Il Sondheim Theatre (in precedenza Queen’s Theatre) aprì l’8 ottobre 1907. Lo spettacolo inaugurale, una commedia intitolata Sugar Bowl, chiuse dopo 36 repliche e anche le produzioni successive ebbero risultati deludenti. Il teatro cambiò gestione nel 1909 e arrivò finalmente a un grande successo nel 1914 con Potash and Perlmutter. Gli anni ’20 portarono in scena produzioni controverse come The Fanatics e The Trial of Mary Dugan (per cui il teatro fu trasformato per assomigliare a un’aula di tribunale), oltre al debutto nel West End di John Mills nei panni di Amleto.
Il teatro continuò a ospitare produzioni di successo (tra cui una stagione di spettacoli presentata da John Gielgud nel 1937) fino a quando, nel 1940, non subì un colpo diretto durante un bombardamento tedesco.

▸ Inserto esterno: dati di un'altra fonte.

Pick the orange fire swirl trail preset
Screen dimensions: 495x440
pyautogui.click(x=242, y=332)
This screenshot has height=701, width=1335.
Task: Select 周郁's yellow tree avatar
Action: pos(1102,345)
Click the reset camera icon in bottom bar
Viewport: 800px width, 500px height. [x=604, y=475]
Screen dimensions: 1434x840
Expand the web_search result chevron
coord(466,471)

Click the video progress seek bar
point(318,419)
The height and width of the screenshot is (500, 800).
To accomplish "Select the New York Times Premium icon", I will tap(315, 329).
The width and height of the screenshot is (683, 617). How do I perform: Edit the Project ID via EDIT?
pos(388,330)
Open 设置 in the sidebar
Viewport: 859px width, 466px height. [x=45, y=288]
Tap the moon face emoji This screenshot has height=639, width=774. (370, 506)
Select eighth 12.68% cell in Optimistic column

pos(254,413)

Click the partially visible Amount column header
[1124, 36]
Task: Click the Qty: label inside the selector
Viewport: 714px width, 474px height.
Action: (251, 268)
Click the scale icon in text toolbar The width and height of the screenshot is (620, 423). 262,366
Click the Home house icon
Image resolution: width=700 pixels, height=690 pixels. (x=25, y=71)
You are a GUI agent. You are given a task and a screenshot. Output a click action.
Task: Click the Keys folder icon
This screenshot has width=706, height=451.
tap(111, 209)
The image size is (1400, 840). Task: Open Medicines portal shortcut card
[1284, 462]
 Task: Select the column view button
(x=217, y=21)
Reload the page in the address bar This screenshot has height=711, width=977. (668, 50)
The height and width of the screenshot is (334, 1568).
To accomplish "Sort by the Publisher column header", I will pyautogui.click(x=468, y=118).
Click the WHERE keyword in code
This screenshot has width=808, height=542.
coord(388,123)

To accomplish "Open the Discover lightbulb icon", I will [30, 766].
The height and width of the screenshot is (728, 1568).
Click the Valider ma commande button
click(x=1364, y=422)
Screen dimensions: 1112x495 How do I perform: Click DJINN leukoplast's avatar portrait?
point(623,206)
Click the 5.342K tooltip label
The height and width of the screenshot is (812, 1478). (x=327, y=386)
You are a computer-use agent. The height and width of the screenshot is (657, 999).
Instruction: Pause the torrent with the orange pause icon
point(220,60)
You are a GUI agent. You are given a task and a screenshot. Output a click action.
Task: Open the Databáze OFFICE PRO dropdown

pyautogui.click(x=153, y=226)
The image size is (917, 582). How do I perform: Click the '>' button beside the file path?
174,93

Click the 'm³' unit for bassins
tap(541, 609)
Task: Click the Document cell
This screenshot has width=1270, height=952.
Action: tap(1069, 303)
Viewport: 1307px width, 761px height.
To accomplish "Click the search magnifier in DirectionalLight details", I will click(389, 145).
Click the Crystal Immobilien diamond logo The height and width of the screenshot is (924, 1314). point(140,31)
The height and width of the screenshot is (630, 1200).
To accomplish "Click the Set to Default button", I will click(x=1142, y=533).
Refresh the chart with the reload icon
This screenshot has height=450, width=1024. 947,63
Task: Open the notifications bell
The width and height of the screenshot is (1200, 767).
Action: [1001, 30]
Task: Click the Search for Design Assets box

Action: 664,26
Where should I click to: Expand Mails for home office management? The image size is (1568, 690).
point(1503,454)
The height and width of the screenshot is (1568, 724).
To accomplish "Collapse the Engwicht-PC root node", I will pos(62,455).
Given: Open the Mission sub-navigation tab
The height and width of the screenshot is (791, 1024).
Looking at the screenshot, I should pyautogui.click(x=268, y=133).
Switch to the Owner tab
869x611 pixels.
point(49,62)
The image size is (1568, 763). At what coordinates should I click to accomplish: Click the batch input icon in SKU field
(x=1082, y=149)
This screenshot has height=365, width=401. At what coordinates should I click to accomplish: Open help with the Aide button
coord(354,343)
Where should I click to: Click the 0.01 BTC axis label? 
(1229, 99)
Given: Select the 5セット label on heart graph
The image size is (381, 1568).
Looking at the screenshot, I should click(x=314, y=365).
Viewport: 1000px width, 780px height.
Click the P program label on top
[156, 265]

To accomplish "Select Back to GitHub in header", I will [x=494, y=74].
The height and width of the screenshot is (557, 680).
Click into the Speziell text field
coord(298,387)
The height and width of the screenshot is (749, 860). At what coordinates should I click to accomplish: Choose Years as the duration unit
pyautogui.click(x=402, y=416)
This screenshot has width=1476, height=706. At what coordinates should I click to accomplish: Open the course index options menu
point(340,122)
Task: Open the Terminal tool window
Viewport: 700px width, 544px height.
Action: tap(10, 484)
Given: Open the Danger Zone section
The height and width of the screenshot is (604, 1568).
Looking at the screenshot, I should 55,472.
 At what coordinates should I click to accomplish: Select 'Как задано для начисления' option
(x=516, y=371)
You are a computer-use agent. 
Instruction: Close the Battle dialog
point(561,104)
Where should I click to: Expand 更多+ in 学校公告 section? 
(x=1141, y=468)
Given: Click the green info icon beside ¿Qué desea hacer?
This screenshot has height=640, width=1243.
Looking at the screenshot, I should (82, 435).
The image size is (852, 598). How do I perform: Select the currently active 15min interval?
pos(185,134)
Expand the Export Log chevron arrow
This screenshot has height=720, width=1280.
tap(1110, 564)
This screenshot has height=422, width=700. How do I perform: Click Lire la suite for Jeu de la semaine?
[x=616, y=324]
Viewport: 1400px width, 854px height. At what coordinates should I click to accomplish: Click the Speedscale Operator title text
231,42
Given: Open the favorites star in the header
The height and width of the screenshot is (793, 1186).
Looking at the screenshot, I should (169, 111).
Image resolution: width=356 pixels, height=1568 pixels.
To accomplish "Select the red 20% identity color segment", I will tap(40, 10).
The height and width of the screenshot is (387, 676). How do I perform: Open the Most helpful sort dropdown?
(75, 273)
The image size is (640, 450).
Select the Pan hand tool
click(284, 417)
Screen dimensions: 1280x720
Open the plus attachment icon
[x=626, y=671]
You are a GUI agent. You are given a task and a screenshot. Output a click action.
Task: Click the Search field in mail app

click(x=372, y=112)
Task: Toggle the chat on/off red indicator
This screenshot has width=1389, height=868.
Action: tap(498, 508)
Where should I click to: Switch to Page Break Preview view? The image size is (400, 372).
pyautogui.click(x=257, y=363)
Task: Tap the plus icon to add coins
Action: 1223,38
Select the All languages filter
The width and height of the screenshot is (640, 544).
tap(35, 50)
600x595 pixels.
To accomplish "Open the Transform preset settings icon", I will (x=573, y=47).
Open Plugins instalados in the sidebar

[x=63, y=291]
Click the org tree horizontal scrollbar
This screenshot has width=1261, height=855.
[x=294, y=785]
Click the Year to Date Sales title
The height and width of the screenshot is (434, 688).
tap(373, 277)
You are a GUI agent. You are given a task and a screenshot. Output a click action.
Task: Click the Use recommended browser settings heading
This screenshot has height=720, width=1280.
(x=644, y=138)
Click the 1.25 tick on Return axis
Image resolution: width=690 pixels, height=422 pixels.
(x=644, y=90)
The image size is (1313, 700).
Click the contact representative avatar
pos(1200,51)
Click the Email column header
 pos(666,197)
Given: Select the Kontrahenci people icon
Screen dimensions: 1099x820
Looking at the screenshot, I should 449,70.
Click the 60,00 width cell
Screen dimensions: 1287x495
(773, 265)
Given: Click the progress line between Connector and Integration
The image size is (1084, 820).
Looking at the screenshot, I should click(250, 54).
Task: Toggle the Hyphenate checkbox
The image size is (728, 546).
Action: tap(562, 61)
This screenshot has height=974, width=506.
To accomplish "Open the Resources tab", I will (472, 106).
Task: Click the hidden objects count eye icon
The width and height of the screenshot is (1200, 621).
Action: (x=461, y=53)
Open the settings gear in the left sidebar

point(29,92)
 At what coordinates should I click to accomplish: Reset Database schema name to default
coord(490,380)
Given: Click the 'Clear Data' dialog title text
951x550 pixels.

Le aree del foyer furono completamente distrutte e il teatro rimase chiuso fino al restauro, vent’anni più tardi.
Gli anni ’60 e ’70 regalarono molte produzioni memorabili, tra cui A Suite of Three Keys (l’ultima apparizione teatrale di Noel Coward), la prima produzione europea di The Odd Couple, The Card, The Old Country e The Dresser. Nel 1982 arrivò il trasferimento di Another Country, con un cast che includeva (in diversi momenti della lunga tenitura) Kenneth Branagh, Daniel Day-Lewis, Colin Firth e Rupert Everett.
Dal 2004 il teatro ha ospitato Les Misérables, dopo il trasferimento dal Palace Theatre al termine di una permanenza di 18 anni. Nel 2019, Les Misérables si è spostato di poche porte più in là, al Gielgud Theatre, in una versione concerto con un cast di stelle, per permettere l’avvio dei lavori di ristrutturazione del teatro. In quell’occasione Delfont Mackintosh (i proprietari) annunciò che il teatro sarebbe stato rinominato Sondheim Theatre in onore del leggendario compositore di Broadway Stephen Sondheim.
Una produzione completamente nuova di Les Misérables ha debuttato nel dicembre 2019, sostituendo l’originale, pluripremiata produzione RSC firmata da Trevor Nunn e John Caird.